We don’t feel bad about this, though the prospect of Sansa being left alone with Litttlefinger is worrisome. (We’re going back to calling him Littlefinger. I get annoyed typing his first name, as if he’s a suburban girl named something like Alyce, Gennifer, Catie or Jayne — “Oh, I’m so cool! I use a different letter!“)
And again, more props to Martin for his clever plotting. The groundwork for this moment between Sansa and Littlefinger was being laid right from that first jousting tournament — which was early in the show’s first season — when Littlefinger sat next to young Sansa and chatted her up. Likewise, Jaime losing his hand last season — that was such a pivotal turning point in his character’s journey, but this week we see how it also served a whole other purpose: Jaime can’t volunteer to save Tyrion.

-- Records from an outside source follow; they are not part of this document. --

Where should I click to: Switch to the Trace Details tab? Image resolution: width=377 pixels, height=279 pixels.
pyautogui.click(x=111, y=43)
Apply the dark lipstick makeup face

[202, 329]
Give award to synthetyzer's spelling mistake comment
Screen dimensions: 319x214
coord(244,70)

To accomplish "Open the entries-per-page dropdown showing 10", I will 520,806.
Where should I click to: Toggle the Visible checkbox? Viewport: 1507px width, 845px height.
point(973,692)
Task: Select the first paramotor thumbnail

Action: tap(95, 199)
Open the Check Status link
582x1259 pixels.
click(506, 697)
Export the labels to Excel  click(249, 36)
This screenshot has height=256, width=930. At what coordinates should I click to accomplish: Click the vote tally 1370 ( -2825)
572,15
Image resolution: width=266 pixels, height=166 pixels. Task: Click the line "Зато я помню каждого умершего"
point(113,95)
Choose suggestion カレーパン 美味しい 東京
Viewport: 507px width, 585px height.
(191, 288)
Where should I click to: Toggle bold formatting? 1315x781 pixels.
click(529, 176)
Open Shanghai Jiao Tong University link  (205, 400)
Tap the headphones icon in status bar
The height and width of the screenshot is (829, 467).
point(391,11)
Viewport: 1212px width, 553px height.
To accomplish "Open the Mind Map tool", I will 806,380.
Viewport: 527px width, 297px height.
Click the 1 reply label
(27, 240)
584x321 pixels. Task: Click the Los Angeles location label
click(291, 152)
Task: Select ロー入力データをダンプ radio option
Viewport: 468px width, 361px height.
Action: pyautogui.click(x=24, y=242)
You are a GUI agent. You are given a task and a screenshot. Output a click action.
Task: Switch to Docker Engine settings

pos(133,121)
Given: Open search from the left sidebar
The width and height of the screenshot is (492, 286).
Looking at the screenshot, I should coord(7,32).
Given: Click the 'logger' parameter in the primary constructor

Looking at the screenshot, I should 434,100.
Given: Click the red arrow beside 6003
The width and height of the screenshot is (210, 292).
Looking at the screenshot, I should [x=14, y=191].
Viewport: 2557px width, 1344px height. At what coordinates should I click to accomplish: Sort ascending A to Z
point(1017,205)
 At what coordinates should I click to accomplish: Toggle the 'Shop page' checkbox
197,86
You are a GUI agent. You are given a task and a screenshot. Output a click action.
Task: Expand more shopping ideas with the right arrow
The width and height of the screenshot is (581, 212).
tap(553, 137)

If you missed it the first time around, be sure to check out my story on the casting of Pascal as Oberyn, where the showrunners talk about the above scene.
So now in next week’s episode —
Wait! There is no episode next week. Game of Thrones skips Memorial Day weekend once again this year, so we’ll have to wait two weeks. Then we get the final three episodes of Thrones, and I’ve been hearing each episode is huge.
Minor spoiler alert for the broad strokes of what’s to come this season: In eight, we see Prince Oberyn fight The Mountain, which I hear is a rather amazing fight sequence. In nine, we get the biggest staged battle in the show’s history — Mance Rayder’s forces finally reaching The Wall (expect pretty much the whole episode to be devoted to that). And in the finale … you know, in previous seasons, the finale has been considered somewhat anticlimactic after major plot twists the penultimate hours (Ned Stark’s execution, the Battle of the Blackwater and The Red Wedding). This season, I’m told episode ten truly rivals nine, and I’m not telling you anything about it, because the less you know the better.
I will see you again in two weeks. Let’s make a pact that we will spend this time well. Because maybe Arya is right, and nothing is nothing. But something is always better than nothing, right?